Exercise details:
Pick up the article on the award-winning LLNL and IBM Research method for diagnosing disease from X-ray images with less labeled data, and continue it from its final sentence.

Excerpted passage:
[Start of Attachment]
New work by computer scientists at Lawrence Livermore National Laboratory (LLNL) and IBM Research on deep learning models to accurately diagnose diseases from X-ray images with less labeled data won the Best Paper award for Computer-Aided Diagnosis at the SPIE Medical Imaging Conference on Feb. 19.
The technique, which includes novel regularization and “self-training” strategies, addresses some well-known challenges in the adoption of artificial intelligence (AI) for disease diagnosis, namely the difficulty in obtaining abundant labeled data due to cost, effort or privacy issues and the inherent sampling biases in the collected data, researchers said. AI algorithms also are not currently able to effectively diagnose conditions that are not sufficiently represented in the training data.
LLNL computer scientist Jay Thiagarajan said the team’s approach demonstrates that accurate models can be created with limited labeled data and perform as well or even better than neural networks trained on much larger labeled datasets. The paper, published by SPIE, included co-authors at IBM Research Almaden in San Jose.
[End of Attachment]
Exercise data:
[Start of Attachment]
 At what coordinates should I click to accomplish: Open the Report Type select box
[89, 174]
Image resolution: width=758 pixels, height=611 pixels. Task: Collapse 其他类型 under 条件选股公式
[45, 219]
[End of Attachment]
Answer for the task:
“Building predictive models rapidly is becoming more important in health care,” Thiagarajan explained. “There is a fundamental problem we’re trying to address. Data comes from different hospitals and it’s difficult to label—experts don’t have the time to collect and annotate it all. It’s often posed as a multi-label classification problem, where we are looking at the presence of multiple diseases in one shot. We can’t wait to have enough data for every combination of disease conditions, so we built a new technique that tries to compensate for this lack of data using regularization strategies that can make deep learning models much more efficient, even with limited data.”
In the paper, the team describes a framework that utilizes strategies including data augmentation, confidence tempering and self-training, where an initial “teacher” model learns exclusively using labeled imaging data, and then trains a second-generation “student” model using both labeled data and additional unlabeled data, based on guidance from the teacher. This second-generation model performs better than the teacher model, Thiagarajan explained, because it sees more data, and the teacher is able to provide pseudo-supervision. However, such an approach can be prone to confirmation bias (i.e. incorrect guidance by the teacher), which is addressed by confidence tempering and data augmentation strategies.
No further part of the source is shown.